* start Document excerpt *

# Is this a weed, grassy weed or a type of fescue?



## Larry74 (Mar 13, 2020)

Hello all, 
I am new to the forum. I have TTTF and reseeded last fall of 2019. One of my lawn friends said this was a form of hybrid crabgrass but I do not see it. I am new to lawn care. Done a lot of research and took over my lawn this past fall of 2019. I just do not know what this is. Thank you for all your help and guidance.

Larry74


----------



## Spammage (Apr 30, 2017)

@Larry74 I don't think it's crabgrass, but you will probably need to let one go to seed to identify it. If you have tenacity handy, you may just want to spray it.

ps - the second picture looks like you might have some dallisgrass. The larger leaves shooting out horizontally from the center are the ones I'm looking at. The first and third pics are something different.


----------



## Larry74 (Mar 13, 2020)

@Spammage 
Thank you for your guidance and help! I do appreciate it. I will let a certain part grow to see if the grass produces a seed head (1st/3rd pic). On the 2nd pic I will treat appropriately (more than likely by digging the dallisgrass out). Thank you again.

Respectfully, 
Larry


----------



## g-man (Jun 15, 2017)

You will need to pull some of those out of the lawn and take closer images. It could be too many things.


----------

* end Document excerpt *

**Challenges:**
- a) From the lawn thread, copy out word for word the stretch from "# Is this a" through "help and guidance.".
- b) Using the lawn thread, answer these:
(i) When did Larry74 reseed the lawn?
(ii) What grass does Spammage think the second picture might show?
(iii) According to g-man, what should be done with some of the plants before taking closer images?
The lines after this point are separate material, unrelated to the lawn thread.

* start Records shown *

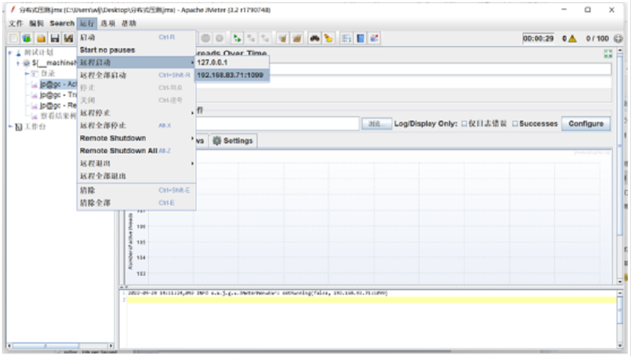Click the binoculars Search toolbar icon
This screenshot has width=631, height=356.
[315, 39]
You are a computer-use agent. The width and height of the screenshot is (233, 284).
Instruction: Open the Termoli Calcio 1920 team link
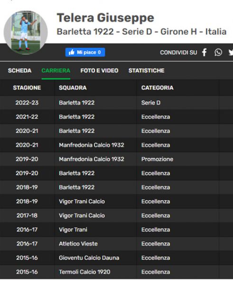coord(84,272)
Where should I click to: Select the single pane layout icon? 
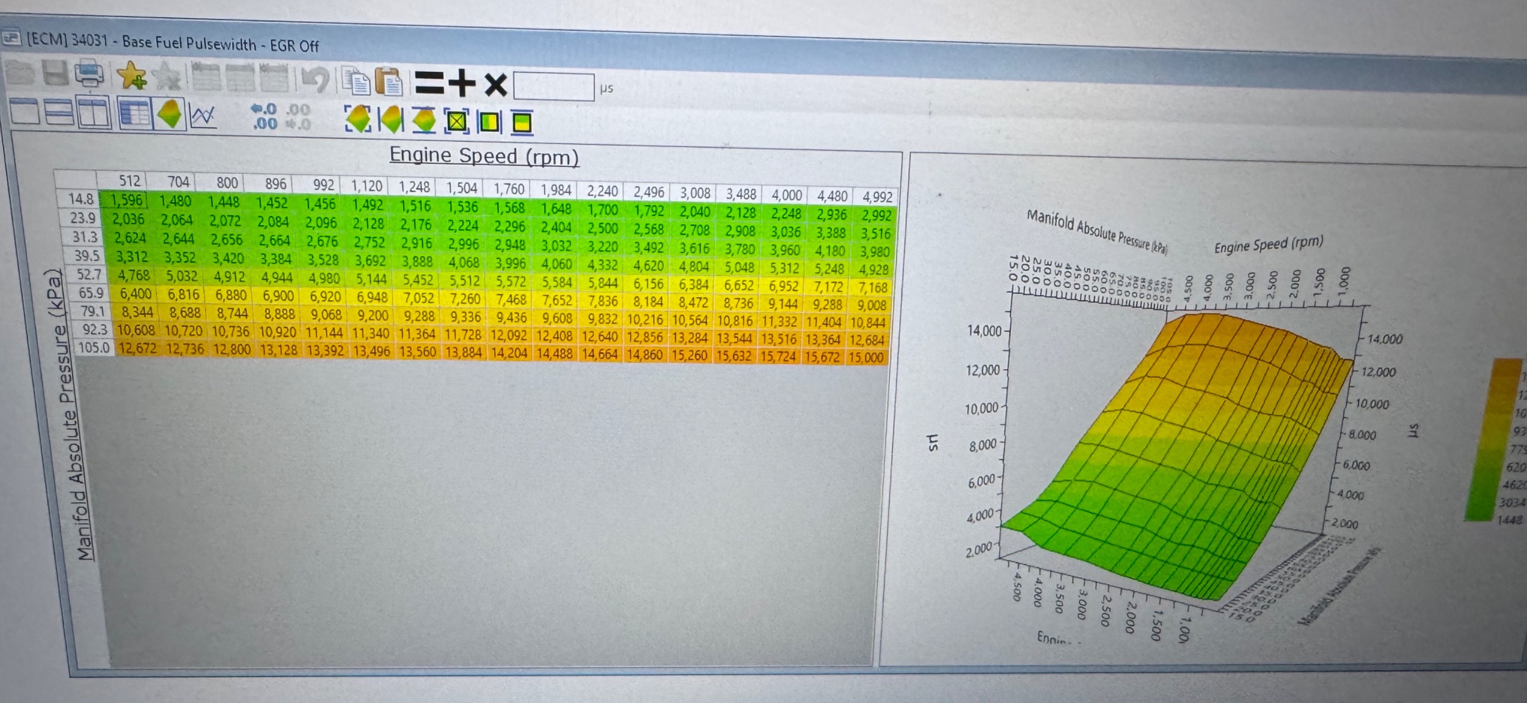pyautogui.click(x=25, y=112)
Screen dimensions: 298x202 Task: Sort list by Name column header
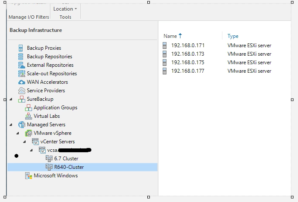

* end Records shown *
* start Records shown *

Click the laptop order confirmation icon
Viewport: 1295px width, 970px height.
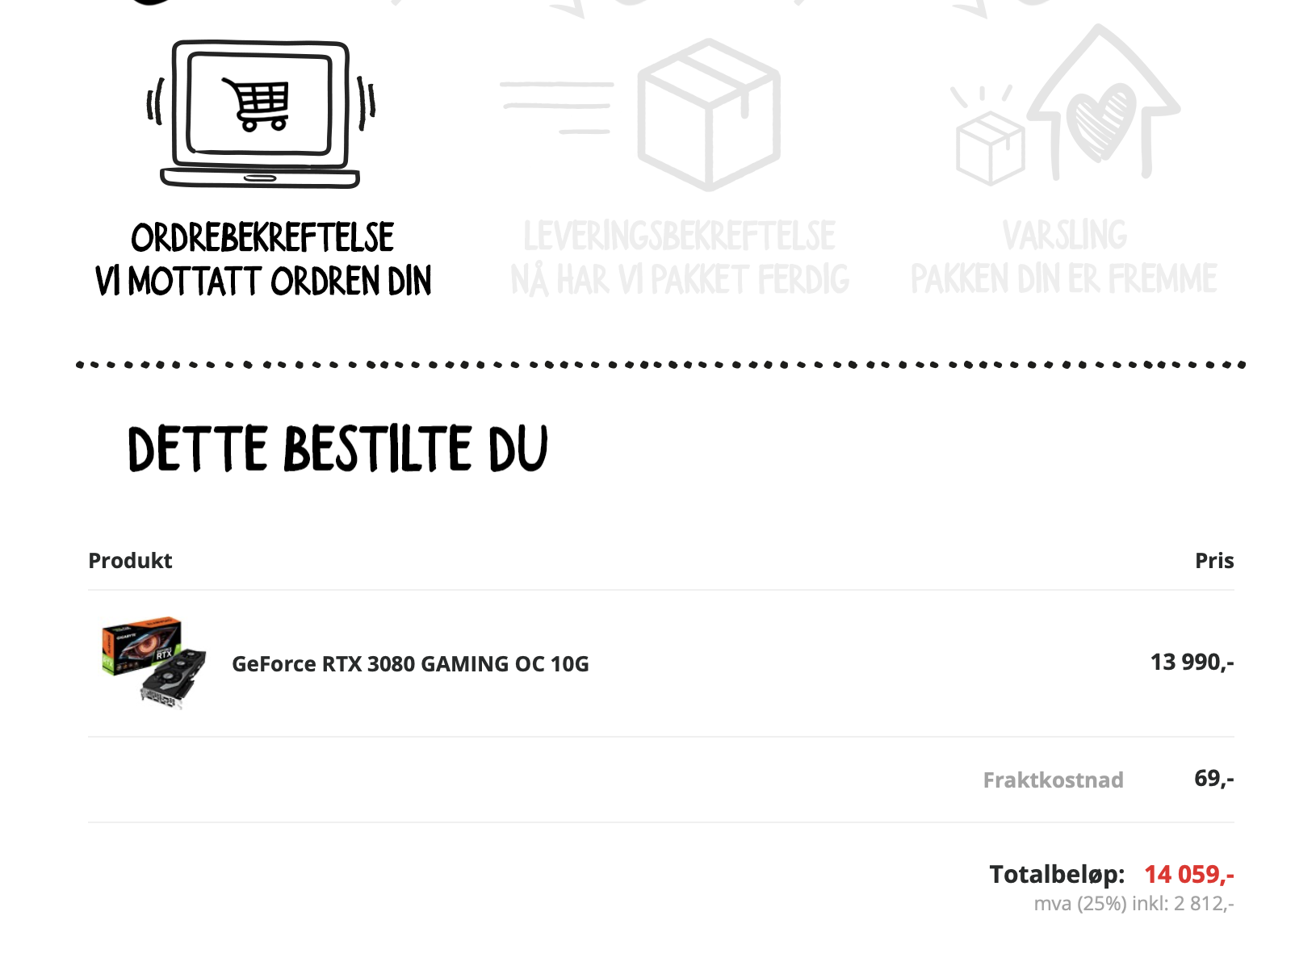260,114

* end Records shown *

**Set of answers:**
- a)
# Is this a weed, grassy weed or a type of fescue?



## Larry74 (Mar 13, 2020)

Hello all, 
I am new to the forum. I have TTTF and reseeded last fall of 2019. One of my lawn friends said this was a form of hybrid crabgrass but I do not see it. I am new to lawn care. Done a lot of research and took over my lawn this past fall of 2019. I just do not know what this is. Thank you for all your help and guidance.

- b)
(i) Last fall of 2019.
(ii) Dallisgrass.
(iii) Pull them out of the lawn.